::: EXTRACTED RECORDS

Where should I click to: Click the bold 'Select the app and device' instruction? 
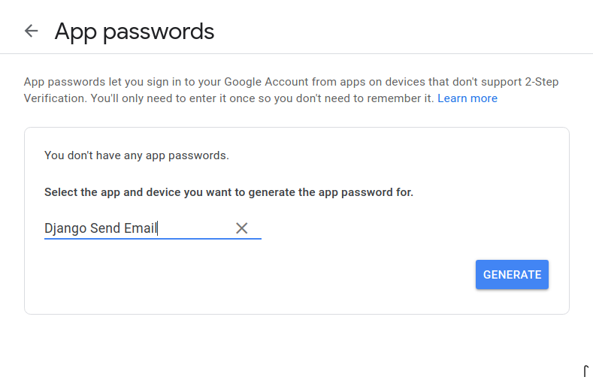pyautogui.click(x=228, y=192)
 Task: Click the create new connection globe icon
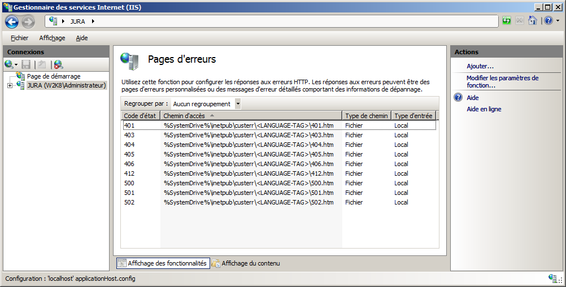pyautogui.click(x=9, y=64)
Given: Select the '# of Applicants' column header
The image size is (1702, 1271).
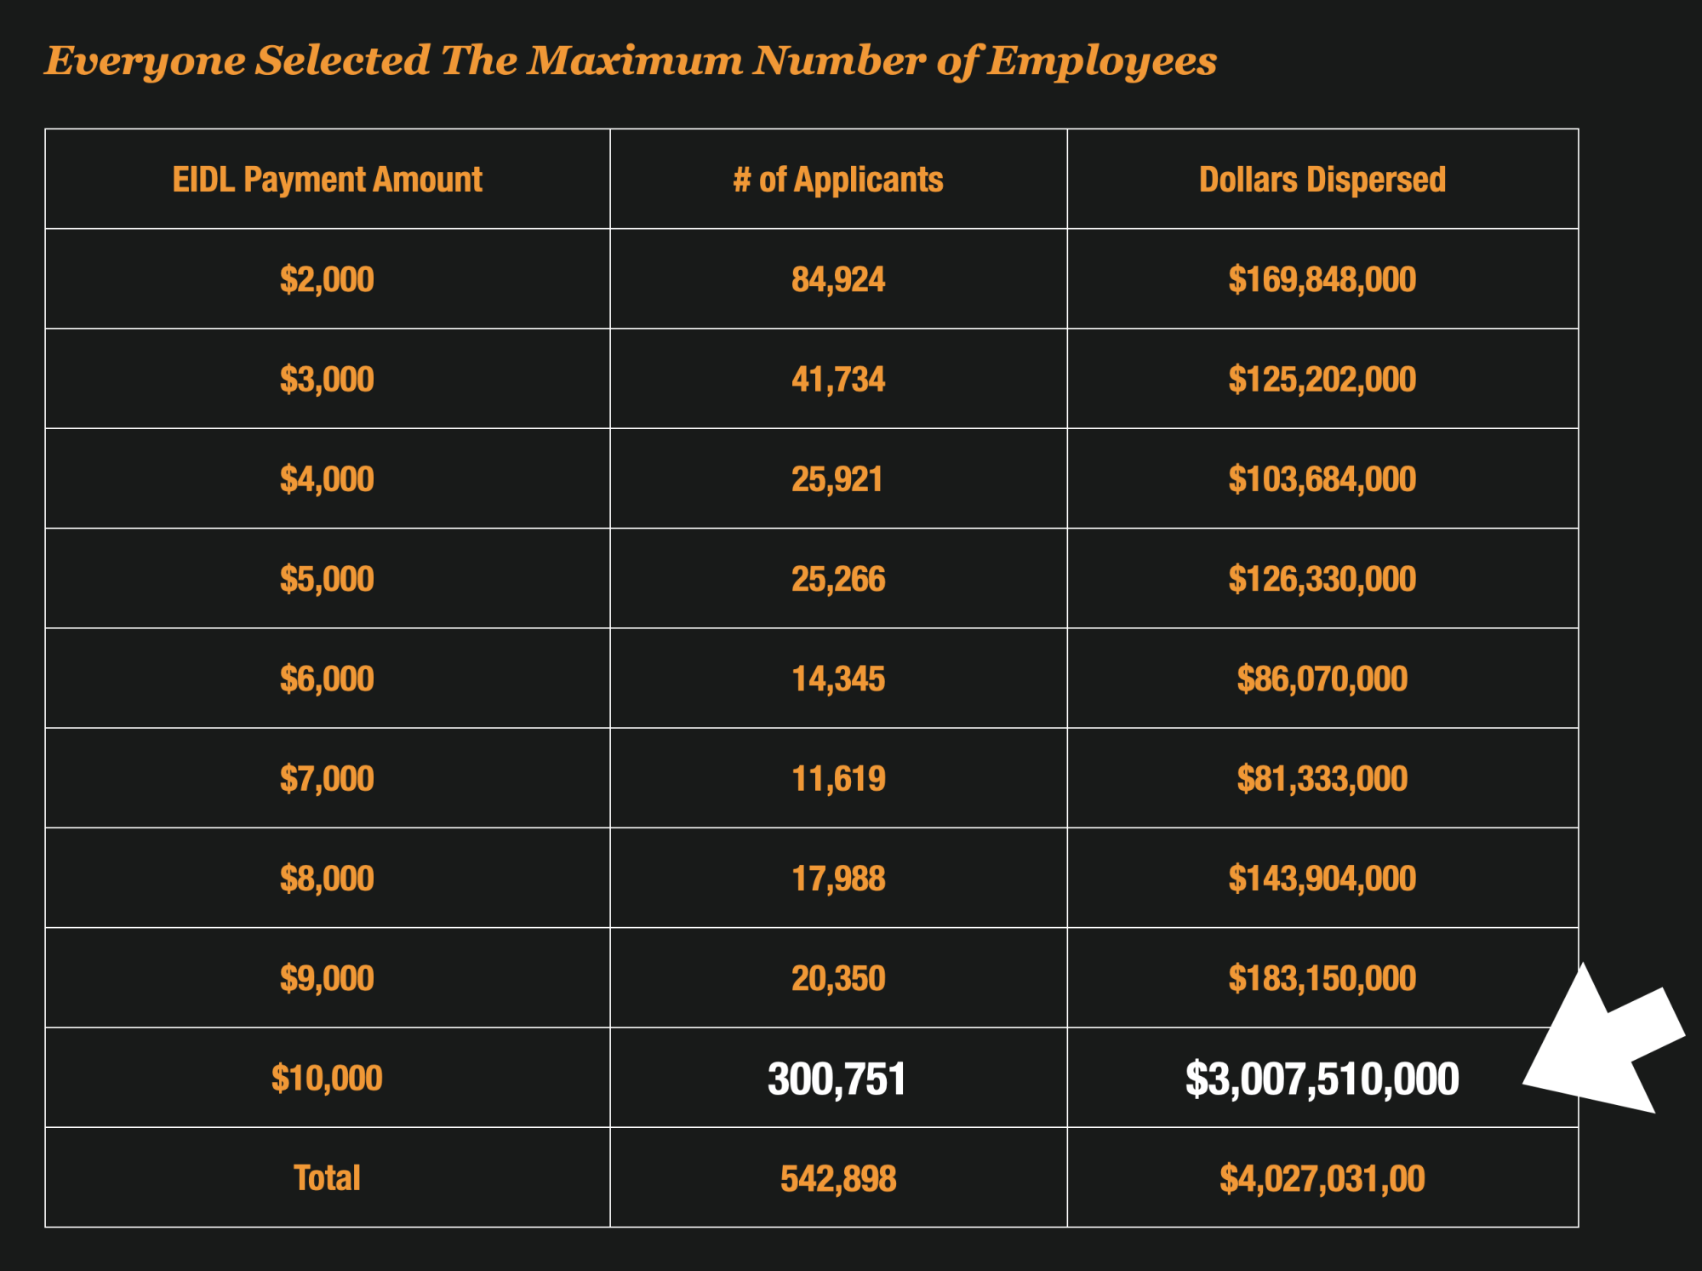Looking at the screenshot, I should [x=838, y=180].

::::::

▶ [EXERCISE OBJECTIVE]: Copy all of the records verbatim, omitting the pictures.

▶ [THE ANSWER]:
Where should I click to: Click the bold 'Select the app and device' instruction? 
pyautogui.click(x=228, y=192)
 Task: Click the create new connection globe icon
pyautogui.click(x=9, y=64)
Given: Select the '# of Applicants' column header
The image size is (1702, 1271).
Looking at the screenshot, I should [x=838, y=180].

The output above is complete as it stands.